Collected data:
= = =
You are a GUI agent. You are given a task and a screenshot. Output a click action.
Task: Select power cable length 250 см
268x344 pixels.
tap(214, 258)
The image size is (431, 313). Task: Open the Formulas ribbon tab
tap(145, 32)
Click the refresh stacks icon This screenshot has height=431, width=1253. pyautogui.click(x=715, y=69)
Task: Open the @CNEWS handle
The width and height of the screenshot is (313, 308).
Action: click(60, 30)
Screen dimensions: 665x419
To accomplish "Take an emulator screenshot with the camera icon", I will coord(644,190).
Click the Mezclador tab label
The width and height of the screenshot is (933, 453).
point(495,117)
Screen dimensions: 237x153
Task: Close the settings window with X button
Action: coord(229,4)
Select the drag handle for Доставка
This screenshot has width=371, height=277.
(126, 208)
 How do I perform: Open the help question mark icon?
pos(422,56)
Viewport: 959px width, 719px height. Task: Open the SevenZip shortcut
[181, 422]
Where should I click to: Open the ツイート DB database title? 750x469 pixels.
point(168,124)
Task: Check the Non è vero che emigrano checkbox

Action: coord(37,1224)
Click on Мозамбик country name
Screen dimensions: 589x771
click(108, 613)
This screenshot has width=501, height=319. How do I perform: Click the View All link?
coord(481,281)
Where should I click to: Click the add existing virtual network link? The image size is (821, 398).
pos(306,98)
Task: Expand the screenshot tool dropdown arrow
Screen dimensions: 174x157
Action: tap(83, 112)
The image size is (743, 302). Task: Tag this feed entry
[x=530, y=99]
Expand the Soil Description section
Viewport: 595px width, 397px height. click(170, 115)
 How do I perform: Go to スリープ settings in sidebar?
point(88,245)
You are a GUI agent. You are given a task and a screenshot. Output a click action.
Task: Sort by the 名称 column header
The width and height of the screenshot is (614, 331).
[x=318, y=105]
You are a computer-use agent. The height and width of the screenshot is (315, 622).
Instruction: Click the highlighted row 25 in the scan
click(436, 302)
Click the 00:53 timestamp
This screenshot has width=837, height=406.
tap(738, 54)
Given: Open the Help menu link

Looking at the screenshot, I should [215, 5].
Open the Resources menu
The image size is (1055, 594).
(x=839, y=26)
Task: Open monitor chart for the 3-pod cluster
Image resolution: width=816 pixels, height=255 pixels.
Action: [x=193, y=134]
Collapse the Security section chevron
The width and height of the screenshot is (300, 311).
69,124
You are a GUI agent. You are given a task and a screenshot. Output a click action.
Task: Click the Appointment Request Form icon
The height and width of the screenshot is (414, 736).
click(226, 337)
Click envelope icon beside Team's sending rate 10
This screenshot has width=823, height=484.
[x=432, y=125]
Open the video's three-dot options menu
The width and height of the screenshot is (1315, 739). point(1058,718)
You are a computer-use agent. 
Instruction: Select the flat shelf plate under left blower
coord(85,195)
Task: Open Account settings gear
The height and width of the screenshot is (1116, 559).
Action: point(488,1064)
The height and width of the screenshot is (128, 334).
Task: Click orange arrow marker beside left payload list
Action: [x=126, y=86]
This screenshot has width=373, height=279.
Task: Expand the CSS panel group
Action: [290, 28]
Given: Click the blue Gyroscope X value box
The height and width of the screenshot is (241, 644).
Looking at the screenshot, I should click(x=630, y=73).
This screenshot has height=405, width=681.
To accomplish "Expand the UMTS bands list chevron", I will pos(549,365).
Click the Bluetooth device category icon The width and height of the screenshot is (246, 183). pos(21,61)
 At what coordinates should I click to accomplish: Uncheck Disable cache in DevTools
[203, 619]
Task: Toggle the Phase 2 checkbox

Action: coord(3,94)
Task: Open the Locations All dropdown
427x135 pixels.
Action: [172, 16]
= = =
* **Activity**: All entries must be repeated verbatim.

* **Solved exercise**:
You are a GUI agent. You are given a task and a screenshot. Output a click action.
Task: Select power cable length 250 см
268x344 pixels.
tap(214, 258)
The image size is (431, 313). Task: Open the Formulas ribbon tab
tap(145, 32)
Click the refresh stacks icon This screenshot has height=431, width=1253. pyautogui.click(x=715, y=69)
Task: Open the @CNEWS handle
The width and height of the screenshot is (313, 308).
Action: click(60, 30)
Screen dimensions: 665x419
To accomplish "Take an emulator screenshot with the camera icon", I will coord(644,190).
Click the Mezclador tab label
The width and height of the screenshot is (933, 453).
point(495,117)
Screen dimensions: 237x153
Task: Close the settings window with X button
Action: coord(229,4)
Select the drag handle for Доставка
This screenshot has width=371, height=277.
(126, 208)
 How do I perform: Open the help question mark icon?
pos(422,56)
Viewport: 959px width, 719px height. Task: Open the SevenZip shortcut
[181, 422]
Where should I click to: Open the ツイート DB database title? 750x469 pixels.
point(168,124)
Task: Check the Non è vero che emigrano checkbox

Action: coord(37,1224)
Click on Мозамбик country name
Screen dimensions: 589x771
click(108, 613)
This screenshot has width=501, height=319. How do I perform: Click the View All link?
coord(481,281)
Where should I click to: Click the add existing virtual network link? The image size is (821, 398).
pos(306,98)
Task: Expand the screenshot tool dropdown arrow
Screen dimensions: 174x157
Action: tap(83, 112)
The image size is (743, 302). Task: Tag this feed entry
[x=530, y=99]
Expand the Soil Description section
Viewport: 595px width, 397px height. click(170, 115)
 How do I perform: Go to スリープ settings in sidebar?
point(88,245)
You are a GUI agent. You are given a task and a screenshot. Output a click action.
Task: Sort by the 名称 column header
The width and height of the screenshot is (614, 331).
[x=318, y=105]
You are a computer-use agent. The height and width of the screenshot is (315, 622).
Instruction: Click the highlighted row 25 in the scan
click(436, 302)
Click the 00:53 timestamp
This screenshot has width=837, height=406.
tap(738, 54)
Given: Open the Help menu link

Looking at the screenshot, I should [215, 5].
Open the Resources menu
The image size is (1055, 594).
(x=839, y=26)
Task: Open monitor chart for the 3-pod cluster
Image resolution: width=816 pixels, height=255 pixels.
Action: [x=193, y=134]
Collapse the Security section chevron
The width and height of the screenshot is (300, 311).
69,124
You are a GUI agent. You are given a task and a screenshot. Output a click action.
Task: Click the Appointment Request Form icon
The height and width of the screenshot is (414, 736).
click(226, 337)
Click envelope icon beside Team's sending rate 10
This screenshot has width=823, height=484.
[x=432, y=125]
Open the video's three-dot options menu
The width and height of the screenshot is (1315, 739). point(1058,718)
You are a computer-use agent. 
Instruction: Select the flat shelf plate under left blower
coord(85,195)
Task: Open Account settings gear
The height and width of the screenshot is (1116, 559).
Action: point(488,1064)
The height and width of the screenshot is (128, 334).
Task: Click orange arrow marker beside left payload list
Action: [x=126, y=86]
This screenshot has width=373, height=279.
Task: Expand the CSS panel group
Action: [290, 28]
Given: Click the blue Gyroscope X value box
The height and width of the screenshot is (241, 644).
Looking at the screenshot, I should click(x=630, y=73).
This screenshot has height=405, width=681.
To accomplish "Expand the UMTS bands list chevron", I will pos(549,365).
Click the Bluetooth device category icon The width and height of the screenshot is (246, 183). pos(21,61)
 At what coordinates should I click to accomplish: Uncheck Disable cache in DevTools
[203, 619]
Task: Toggle the Phase 2 checkbox

Action: coord(3,94)
Task: Open the Locations All dropdown
427x135 pixels.
Action: [172, 16]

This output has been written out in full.